▶ **SELECTED PASSAGE**

····················

April 30, 2018

Over the years, firefighting boots have evolved into a highly important part of a firefighter’s gear. No longer are they just an afterthought, but instead, they are a specifically designed piece of equipment that are equally important as any other piece of PPE (personal protection equipment).

Fire boots are the connection between a firefighter and the ground, therefore no matter the task, they are essential to a firefighter’s duties and responsibilities.

Modern day fire boots are designed using the latest materials (leather, rubber, and composites) and construction techniques to provide both functionality as well as superior protection from all of the potential hazards that come with firefighting.

Both of those elements—functionality and protection—should be taken into consideration when choosing the right pair of fire boots.

There are three distinct types of footwear for firefighters:

  • Station boots – Boots that are worn around the fire station or on non-emergency calls.
  • Bunker (Turn-out) boots – Boots that are worn for urban-style firefighting calls.
  • Wildland boots – Boots that are worn in more rural, wilderness, and rough terrain firefighting calls.

In this article, we’re going to focus on how to shop for bunker boots. Let’s start below with requirements and standards.

Requirements and standards

We won’t bore you with the details here, but you should be aware that OSHA (Occupational Health and Safety Administration) Regulation 1910.136 says that employers must provide footwear that meets certain specifications for those whose job exposes them to potential foot injury from hazards of the job like falling or piercing objects and exposed electrical hazards.

Certain standards like the ASTM F2413 cover the minimum requirements for the design, testing, performance and classification of protective footwear, which includes testing of the toecap of a boot to determine the amount of force that can safely be applied to it before injury occurs.

Most modern fire boots meet these requirements and standards, but the OSHA and ASTM standards should be consulted to ensure compliance before choosing a pair.

Factors to consider

As mentioned earlier, fire boots aren’t simply an article of clothing you throw on as an afterthought. They can and should do many things for you, including:

  • Keep your feet dry and warm
  • Protect your feet and legs from hazards, including falling objects
  • Protect your feet from hazardous materials, chemicals, and bodily fluids
  • Provide dexterity to be agile enough to allow for physically demanding work

To craft a boot that meets these expectations and requirements is challenging for manufacturers, who spend a lot of their time researching and testing the latest technologies, including looking to the athletic footwear industry for ideas and inspiration on how to combine comfort and performance.

····················

▶ **DATASET ROWS**
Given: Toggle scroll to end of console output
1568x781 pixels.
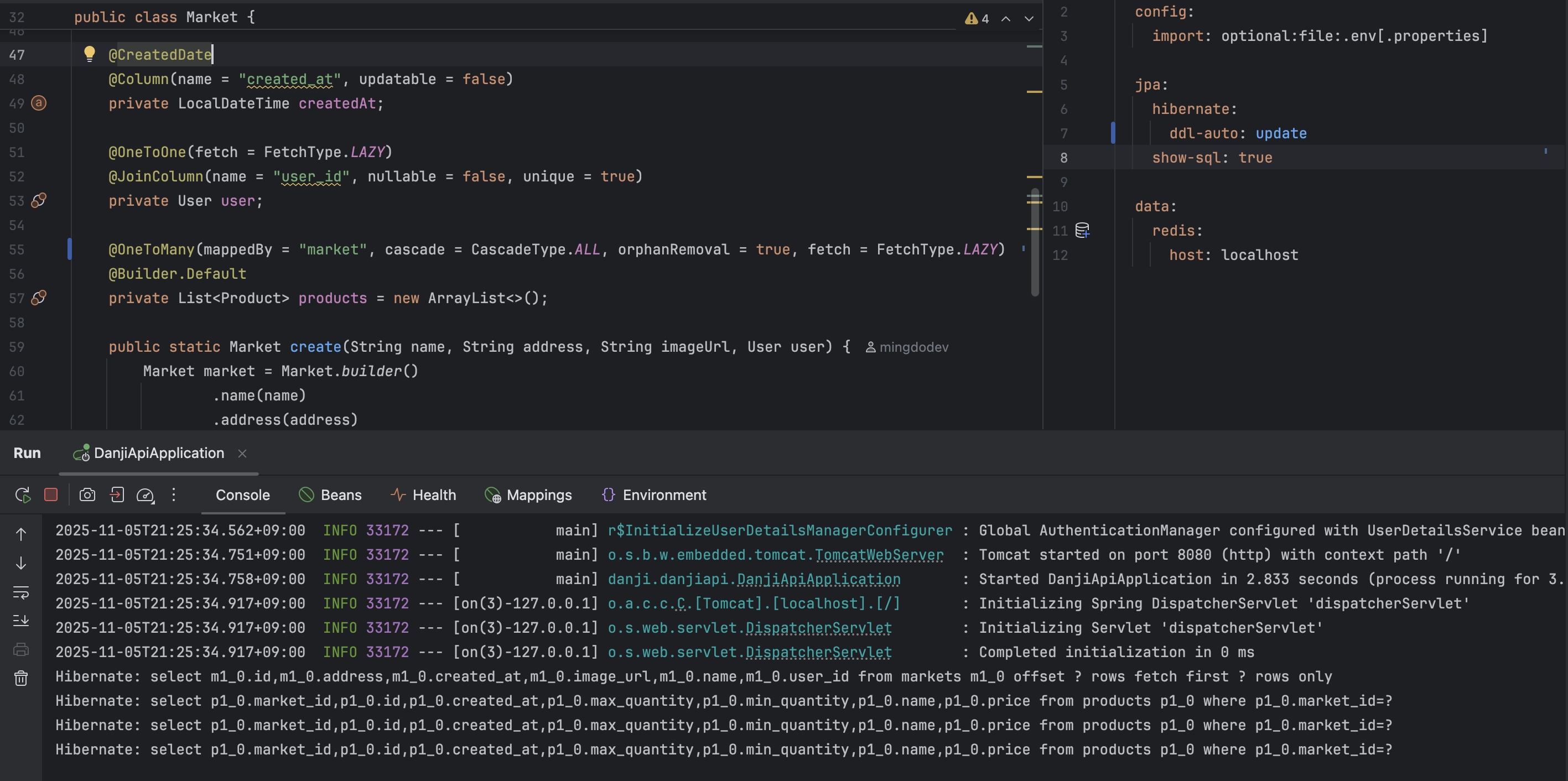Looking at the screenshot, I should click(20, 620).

····················

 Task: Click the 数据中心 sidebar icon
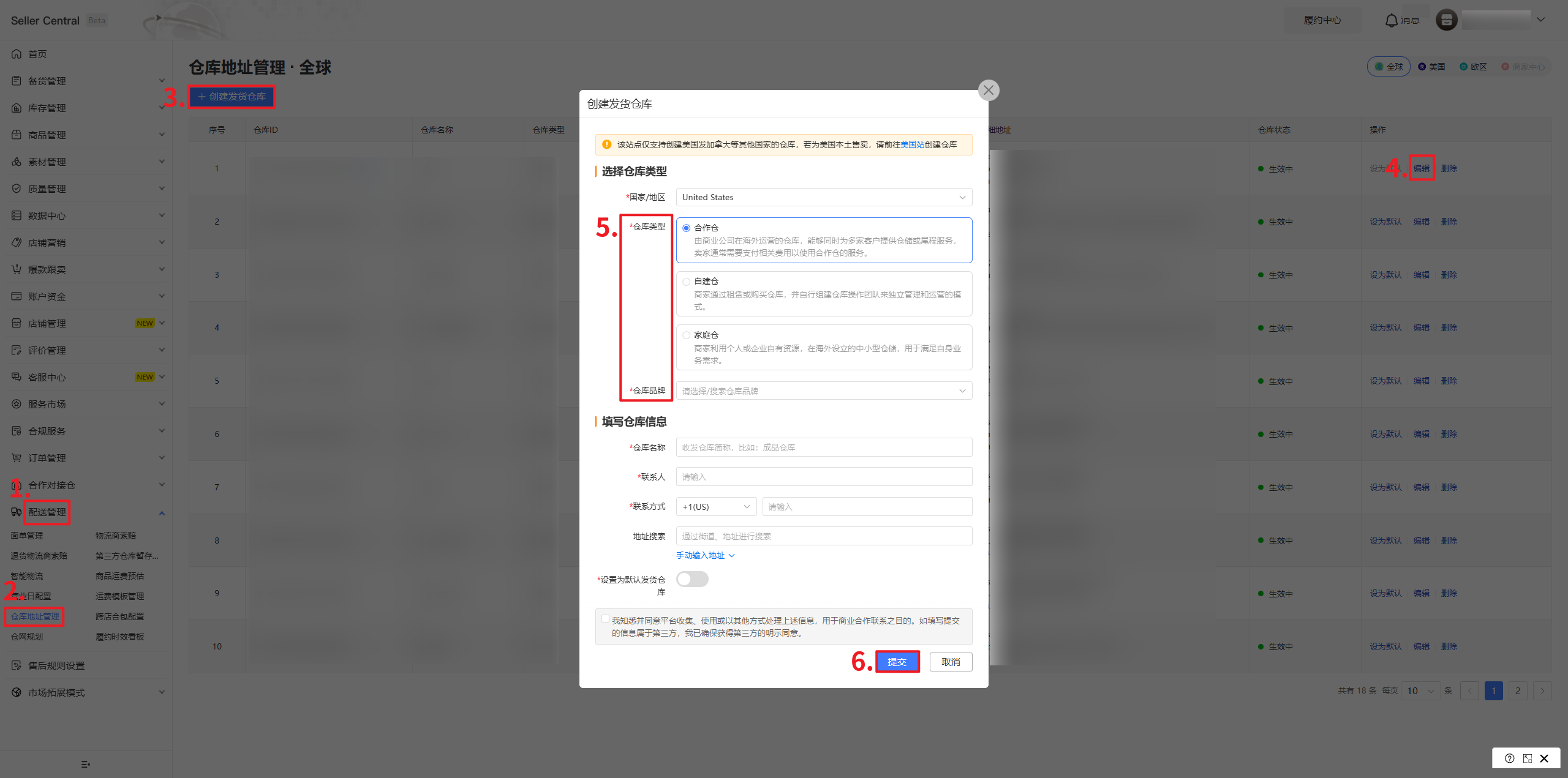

····················

▶ **TO-DO LIST**
a. In the fire boots article, what kind of calls are bunker boots worn for?
b. Please translate this sentence from the fire boots article into Spanish: "Fire boots are the connection between a firefighter and the ground, therefore no matter the task, they are essential to a firefighter’s duties and responsibilities."
Work only from the fire boots article, not from the rows.

▶ **RESULTS**
a. Urban-style firefighting calls.

b. Las botas de bombero son la conexión entre un bombero y el suelo; por lo tanto, sin importar la tarea, son esenciales para los deberes y responsabilidades de un bombero.